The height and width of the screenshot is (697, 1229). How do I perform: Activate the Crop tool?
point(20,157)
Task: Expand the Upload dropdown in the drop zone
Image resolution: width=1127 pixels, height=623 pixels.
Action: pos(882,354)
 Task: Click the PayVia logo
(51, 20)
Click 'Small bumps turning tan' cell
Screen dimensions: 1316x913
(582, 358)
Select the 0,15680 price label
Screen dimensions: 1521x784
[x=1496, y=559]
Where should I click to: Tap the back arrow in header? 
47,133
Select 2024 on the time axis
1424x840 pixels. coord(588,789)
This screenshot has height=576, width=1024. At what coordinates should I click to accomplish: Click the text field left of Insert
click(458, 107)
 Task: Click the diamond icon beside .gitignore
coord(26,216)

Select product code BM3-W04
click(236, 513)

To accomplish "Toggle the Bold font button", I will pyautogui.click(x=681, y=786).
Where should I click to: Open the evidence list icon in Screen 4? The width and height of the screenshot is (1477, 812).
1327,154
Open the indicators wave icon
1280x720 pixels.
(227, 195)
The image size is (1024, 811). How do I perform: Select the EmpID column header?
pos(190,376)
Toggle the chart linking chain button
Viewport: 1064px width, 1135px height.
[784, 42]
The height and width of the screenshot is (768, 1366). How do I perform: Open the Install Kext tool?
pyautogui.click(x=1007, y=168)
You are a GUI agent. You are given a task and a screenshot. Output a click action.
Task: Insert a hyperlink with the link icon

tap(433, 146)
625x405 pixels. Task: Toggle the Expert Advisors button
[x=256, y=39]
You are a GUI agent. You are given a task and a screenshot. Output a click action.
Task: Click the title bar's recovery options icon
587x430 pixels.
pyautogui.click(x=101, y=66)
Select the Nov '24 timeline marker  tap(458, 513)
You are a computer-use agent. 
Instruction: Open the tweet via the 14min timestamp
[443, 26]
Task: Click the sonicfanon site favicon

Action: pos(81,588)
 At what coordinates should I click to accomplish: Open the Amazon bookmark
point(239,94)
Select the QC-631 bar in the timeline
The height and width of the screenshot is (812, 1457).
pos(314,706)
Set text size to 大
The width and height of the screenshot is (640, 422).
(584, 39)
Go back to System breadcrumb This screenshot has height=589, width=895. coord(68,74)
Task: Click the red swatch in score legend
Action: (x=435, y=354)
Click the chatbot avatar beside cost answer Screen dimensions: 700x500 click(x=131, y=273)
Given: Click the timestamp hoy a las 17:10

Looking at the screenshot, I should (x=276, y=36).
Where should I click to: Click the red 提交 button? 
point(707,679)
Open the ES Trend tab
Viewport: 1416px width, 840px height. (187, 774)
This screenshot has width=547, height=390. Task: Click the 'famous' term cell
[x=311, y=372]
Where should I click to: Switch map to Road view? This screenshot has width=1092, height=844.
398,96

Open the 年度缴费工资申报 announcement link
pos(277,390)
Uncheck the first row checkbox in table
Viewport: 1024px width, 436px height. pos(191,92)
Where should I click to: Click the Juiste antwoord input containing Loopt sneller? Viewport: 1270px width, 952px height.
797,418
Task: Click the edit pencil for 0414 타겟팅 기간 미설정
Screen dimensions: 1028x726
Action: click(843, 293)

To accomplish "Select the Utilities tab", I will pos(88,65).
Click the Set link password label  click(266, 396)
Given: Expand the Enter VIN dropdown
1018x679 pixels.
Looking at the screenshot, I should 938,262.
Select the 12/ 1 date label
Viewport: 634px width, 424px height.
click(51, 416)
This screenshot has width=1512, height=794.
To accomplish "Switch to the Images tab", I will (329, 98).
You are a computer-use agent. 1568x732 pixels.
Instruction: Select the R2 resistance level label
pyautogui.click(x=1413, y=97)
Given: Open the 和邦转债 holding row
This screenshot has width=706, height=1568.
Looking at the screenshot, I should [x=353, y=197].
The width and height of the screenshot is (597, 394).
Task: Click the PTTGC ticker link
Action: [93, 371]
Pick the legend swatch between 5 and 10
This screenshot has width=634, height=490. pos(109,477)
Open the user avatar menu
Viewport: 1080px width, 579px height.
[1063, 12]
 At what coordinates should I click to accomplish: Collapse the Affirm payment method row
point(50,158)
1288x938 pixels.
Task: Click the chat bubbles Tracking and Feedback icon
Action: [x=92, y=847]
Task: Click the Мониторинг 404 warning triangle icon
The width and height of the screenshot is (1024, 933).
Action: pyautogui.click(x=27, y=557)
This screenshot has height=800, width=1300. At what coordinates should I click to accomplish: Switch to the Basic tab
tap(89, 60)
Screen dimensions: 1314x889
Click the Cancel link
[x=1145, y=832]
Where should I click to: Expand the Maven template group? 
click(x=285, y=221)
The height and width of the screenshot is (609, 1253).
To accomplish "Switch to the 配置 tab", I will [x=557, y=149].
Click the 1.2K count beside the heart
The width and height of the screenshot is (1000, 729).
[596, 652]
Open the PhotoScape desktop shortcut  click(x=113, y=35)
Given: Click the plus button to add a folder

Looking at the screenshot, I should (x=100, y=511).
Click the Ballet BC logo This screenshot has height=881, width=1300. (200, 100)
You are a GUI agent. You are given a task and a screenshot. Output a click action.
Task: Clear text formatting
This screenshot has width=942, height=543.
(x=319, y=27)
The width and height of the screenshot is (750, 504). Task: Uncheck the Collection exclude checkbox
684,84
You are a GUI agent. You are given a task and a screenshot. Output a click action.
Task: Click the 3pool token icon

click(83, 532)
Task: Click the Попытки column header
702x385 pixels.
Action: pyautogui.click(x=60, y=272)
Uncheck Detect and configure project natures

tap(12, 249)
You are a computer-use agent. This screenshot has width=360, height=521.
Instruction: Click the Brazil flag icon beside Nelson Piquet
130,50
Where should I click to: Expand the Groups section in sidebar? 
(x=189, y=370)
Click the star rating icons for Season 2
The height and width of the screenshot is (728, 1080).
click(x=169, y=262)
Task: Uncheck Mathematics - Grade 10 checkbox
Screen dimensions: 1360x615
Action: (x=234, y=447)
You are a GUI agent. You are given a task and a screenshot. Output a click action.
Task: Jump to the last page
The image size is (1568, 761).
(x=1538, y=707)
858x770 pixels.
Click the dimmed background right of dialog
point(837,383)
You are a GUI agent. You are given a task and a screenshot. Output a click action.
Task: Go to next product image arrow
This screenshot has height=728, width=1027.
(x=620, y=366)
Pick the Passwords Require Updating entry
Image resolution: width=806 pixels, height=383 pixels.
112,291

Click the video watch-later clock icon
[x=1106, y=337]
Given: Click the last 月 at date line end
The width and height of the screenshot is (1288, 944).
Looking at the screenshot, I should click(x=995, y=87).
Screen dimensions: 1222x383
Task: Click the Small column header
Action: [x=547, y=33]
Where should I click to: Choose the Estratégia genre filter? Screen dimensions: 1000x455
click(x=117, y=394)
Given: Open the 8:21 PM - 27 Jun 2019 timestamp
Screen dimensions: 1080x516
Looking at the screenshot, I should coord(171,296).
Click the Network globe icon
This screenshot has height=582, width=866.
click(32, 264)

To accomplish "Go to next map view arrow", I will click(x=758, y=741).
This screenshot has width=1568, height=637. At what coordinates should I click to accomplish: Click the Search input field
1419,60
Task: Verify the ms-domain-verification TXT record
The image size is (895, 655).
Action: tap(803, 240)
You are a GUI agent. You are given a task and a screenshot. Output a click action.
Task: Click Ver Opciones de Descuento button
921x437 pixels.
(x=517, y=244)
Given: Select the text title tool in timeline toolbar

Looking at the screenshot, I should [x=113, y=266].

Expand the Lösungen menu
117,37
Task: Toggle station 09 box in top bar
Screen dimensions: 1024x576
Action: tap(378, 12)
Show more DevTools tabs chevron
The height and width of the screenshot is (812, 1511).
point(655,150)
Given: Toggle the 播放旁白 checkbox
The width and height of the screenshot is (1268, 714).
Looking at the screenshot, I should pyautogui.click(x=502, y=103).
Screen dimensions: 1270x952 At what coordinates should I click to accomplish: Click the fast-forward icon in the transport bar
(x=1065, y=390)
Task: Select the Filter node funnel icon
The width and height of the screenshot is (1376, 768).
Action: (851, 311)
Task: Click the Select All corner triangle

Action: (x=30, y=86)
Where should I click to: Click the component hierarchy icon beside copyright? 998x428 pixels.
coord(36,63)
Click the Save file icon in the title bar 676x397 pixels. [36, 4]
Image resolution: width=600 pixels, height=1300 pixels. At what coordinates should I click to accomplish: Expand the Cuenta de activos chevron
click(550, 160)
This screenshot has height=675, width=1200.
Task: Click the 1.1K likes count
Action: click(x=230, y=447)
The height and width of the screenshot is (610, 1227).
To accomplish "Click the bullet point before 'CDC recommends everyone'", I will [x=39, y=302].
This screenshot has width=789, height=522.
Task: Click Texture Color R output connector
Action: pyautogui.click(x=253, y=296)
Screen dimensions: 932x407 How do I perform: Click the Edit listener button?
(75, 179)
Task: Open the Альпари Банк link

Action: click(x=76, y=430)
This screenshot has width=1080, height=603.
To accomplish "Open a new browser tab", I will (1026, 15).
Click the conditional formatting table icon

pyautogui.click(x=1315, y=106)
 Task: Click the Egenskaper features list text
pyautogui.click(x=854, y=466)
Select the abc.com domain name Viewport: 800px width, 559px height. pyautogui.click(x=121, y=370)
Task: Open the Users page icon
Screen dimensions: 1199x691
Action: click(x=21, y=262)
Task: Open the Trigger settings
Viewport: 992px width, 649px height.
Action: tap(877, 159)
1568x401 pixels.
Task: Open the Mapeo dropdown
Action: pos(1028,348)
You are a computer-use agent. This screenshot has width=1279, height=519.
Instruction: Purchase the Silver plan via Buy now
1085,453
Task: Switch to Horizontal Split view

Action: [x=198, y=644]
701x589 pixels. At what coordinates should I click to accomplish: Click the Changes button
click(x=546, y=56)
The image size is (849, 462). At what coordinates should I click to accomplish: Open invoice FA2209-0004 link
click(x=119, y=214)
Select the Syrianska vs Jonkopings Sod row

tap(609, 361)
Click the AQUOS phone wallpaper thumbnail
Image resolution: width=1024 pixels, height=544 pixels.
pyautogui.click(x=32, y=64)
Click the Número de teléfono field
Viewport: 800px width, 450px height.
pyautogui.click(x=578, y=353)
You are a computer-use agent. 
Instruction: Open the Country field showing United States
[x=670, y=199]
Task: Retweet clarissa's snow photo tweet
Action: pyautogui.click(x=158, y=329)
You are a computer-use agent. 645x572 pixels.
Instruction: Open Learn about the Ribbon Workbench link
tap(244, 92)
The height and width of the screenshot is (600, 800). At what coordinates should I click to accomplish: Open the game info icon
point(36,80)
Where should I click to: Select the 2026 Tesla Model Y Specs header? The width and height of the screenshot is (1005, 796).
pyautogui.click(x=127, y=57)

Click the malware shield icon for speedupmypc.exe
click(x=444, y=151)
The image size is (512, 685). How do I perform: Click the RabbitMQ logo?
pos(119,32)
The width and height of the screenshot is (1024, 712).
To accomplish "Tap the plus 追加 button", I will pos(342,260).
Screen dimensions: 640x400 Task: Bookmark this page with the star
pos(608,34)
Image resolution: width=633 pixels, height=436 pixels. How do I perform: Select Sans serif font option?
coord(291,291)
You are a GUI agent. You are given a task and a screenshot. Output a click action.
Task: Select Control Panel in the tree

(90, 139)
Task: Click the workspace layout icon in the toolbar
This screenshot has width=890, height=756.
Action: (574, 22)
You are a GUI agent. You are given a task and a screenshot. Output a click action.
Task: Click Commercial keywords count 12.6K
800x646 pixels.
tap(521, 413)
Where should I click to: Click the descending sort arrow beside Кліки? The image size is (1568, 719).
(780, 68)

....

Work instruction » Return the lines of the records that include the string "next".

Written response »
Task: Go to next product image arrow
To accomplish "Go to next map view arrow", I will click(x=758, y=741).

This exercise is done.